Stop after the line that contains "Click the isolate"; until then, restate each line of the entries word for word from the very first.
Segment Start: Available data
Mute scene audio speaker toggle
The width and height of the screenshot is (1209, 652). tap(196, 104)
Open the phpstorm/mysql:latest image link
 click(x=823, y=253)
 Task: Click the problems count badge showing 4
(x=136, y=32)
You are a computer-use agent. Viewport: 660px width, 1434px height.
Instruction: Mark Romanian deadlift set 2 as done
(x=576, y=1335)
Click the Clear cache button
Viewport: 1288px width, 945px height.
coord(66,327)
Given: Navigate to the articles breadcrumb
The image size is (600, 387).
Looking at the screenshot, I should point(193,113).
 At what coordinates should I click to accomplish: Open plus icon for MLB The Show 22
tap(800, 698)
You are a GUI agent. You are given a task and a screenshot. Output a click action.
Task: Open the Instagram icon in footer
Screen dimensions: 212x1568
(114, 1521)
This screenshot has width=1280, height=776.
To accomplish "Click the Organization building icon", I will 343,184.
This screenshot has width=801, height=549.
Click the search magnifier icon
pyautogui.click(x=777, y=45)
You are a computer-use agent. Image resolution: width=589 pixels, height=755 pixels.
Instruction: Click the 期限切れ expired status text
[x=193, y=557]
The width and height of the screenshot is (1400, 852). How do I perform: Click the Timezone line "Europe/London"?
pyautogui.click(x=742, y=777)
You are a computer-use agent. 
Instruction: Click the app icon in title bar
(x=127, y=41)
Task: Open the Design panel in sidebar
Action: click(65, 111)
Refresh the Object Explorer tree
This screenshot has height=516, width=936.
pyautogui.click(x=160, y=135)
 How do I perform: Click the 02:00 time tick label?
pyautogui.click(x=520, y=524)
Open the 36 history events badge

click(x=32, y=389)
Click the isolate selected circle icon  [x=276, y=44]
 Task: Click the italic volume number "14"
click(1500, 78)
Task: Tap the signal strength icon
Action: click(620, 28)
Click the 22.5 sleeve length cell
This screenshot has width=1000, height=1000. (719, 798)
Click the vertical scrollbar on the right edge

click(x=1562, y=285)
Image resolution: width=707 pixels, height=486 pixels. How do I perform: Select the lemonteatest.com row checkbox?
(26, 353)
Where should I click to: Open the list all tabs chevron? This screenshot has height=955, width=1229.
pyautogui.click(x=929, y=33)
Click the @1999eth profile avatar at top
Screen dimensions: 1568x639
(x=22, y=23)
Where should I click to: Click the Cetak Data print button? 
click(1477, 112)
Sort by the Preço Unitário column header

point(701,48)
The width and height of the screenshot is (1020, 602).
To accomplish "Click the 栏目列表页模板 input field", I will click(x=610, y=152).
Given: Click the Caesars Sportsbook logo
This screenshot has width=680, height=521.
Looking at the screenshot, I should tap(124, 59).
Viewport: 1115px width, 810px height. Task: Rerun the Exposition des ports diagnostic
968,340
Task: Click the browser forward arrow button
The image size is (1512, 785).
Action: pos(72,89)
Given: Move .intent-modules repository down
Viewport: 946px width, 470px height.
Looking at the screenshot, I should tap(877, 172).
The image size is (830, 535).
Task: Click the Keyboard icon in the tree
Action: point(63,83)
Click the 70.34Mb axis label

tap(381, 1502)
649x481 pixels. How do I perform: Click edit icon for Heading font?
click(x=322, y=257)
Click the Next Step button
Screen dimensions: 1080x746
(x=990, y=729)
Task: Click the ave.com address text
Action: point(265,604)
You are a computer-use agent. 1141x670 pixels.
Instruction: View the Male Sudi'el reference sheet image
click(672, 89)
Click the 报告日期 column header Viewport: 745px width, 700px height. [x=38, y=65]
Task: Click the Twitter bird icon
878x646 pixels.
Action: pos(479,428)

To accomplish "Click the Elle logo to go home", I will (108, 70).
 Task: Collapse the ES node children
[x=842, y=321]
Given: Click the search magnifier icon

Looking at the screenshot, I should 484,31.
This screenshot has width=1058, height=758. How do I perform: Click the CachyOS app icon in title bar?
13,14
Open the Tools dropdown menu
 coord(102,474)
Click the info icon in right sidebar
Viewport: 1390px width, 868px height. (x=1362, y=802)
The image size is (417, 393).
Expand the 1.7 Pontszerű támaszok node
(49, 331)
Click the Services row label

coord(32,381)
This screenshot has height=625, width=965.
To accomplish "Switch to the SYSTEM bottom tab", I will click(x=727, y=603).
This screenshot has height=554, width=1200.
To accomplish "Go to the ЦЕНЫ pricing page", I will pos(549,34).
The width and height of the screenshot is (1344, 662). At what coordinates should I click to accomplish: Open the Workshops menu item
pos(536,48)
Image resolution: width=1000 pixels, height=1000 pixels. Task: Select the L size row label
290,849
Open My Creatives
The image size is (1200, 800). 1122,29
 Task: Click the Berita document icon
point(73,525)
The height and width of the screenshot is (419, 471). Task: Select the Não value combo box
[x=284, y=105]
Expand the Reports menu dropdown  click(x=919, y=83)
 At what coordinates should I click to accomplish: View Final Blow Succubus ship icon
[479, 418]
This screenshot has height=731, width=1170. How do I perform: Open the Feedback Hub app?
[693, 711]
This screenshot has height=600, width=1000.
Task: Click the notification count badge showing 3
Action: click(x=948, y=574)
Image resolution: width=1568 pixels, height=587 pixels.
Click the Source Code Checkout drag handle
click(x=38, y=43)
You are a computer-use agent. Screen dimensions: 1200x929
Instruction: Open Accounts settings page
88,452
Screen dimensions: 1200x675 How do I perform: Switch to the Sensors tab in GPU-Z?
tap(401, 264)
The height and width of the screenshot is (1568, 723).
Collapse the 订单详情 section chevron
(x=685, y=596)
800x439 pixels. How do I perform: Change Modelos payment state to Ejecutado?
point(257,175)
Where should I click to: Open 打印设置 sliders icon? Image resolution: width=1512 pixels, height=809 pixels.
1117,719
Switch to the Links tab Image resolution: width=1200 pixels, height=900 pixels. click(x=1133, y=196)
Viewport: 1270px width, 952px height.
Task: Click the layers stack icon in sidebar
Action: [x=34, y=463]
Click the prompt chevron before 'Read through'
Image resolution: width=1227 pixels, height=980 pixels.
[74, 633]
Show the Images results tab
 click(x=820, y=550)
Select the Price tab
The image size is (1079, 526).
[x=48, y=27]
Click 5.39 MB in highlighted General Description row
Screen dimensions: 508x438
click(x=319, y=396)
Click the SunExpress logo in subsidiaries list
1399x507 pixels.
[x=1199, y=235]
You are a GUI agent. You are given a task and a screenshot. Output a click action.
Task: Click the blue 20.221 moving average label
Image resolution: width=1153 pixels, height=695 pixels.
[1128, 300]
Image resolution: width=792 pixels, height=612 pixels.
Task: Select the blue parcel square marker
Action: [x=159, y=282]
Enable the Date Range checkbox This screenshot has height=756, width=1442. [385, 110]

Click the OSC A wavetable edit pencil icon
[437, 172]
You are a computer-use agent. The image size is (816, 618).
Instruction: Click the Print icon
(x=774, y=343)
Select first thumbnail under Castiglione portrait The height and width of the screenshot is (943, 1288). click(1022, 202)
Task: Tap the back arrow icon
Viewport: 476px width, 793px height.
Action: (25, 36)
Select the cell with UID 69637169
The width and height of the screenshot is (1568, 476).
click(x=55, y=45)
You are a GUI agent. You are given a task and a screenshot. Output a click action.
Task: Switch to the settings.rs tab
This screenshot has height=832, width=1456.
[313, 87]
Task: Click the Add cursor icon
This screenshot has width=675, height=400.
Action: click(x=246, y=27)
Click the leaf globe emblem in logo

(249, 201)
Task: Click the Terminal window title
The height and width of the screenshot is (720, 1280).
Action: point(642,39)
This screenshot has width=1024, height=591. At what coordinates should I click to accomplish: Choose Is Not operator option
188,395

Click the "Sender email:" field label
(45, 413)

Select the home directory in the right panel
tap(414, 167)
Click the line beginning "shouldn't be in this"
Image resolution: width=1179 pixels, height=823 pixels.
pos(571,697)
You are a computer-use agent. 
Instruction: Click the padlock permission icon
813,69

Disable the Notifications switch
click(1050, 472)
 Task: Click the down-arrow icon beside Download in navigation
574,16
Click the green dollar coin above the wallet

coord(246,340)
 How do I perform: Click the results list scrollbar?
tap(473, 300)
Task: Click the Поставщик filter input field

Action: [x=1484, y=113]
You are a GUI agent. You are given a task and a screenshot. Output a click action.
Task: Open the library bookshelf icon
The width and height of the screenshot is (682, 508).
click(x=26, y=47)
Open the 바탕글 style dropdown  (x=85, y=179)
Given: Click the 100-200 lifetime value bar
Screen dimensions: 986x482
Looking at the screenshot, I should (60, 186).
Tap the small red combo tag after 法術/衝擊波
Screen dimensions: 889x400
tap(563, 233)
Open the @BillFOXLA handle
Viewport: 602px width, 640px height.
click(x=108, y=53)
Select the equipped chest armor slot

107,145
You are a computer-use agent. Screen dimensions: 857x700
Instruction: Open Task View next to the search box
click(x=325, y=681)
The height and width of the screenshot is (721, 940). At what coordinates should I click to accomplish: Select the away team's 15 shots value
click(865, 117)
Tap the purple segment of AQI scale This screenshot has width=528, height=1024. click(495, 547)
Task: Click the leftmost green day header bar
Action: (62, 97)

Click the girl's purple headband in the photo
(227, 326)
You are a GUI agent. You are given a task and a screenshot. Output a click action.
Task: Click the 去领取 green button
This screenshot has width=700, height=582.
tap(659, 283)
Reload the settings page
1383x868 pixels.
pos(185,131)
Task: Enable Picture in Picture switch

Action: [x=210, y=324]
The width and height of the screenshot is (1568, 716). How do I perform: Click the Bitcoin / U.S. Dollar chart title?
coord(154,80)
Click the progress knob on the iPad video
Segment End: Available data
# [Output]
Mute scene audio speaker toggle
The width and height of the screenshot is (1209, 652). tap(196, 104)
Open the phpstorm/mysql:latest image link
 click(x=823, y=253)
 Task: Click the problems count badge showing 4
(x=136, y=32)
You are a computer-use agent. Viewport: 660px width, 1434px height.
Instruction: Mark Romanian deadlift set 2 as done
(x=576, y=1335)
Click the Clear cache button
Viewport: 1288px width, 945px height.
coord(66,327)
Given: Navigate to the articles breadcrumb
The image size is (600, 387).
Looking at the screenshot, I should point(193,113).
 At what coordinates should I click to accomplish: Open plus icon for MLB The Show 22
tap(800, 698)
You are a GUI agent. You are given a task and a screenshot. Output a click action.
Task: Open the Instagram icon in footer
Screen dimensions: 212x1568
(114, 1521)
This screenshot has width=1280, height=776.
To accomplish "Click the Organization building icon", I will 343,184.
This screenshot has width=801, height=549.
Click the search magnifier icon
pyautogui.click(x=777, y=45)
You are a computer-use agent. Image resolution: width=589 pixels, height=755 pixels.
Instruction: Click the 期限切れ expired status text
[x=193, y=557]
The width and height of the screenshot is (1400, 852). How do I perform: Click the Timezone line "Europe/London"?
pyautogui.click(x=742, y=777)
You are a computer-use agent. 
Instruction: Click the app icon in title bar
(x=127, y=41)
Task: Open the Design panel in sidebar
Action: click(65, 111)
Refresh the Object Explorer tree
This screenshot has height=516, width=936.
pyautogui.click(x=160, y=135)
 How do I perform: Click the 02:00 time tick label?
pyautogui.click(x=520, y=524)
Open the 36 history events badge

click(x=32, y=389)
Click the isolate selected circle icon  [x=276, y=44]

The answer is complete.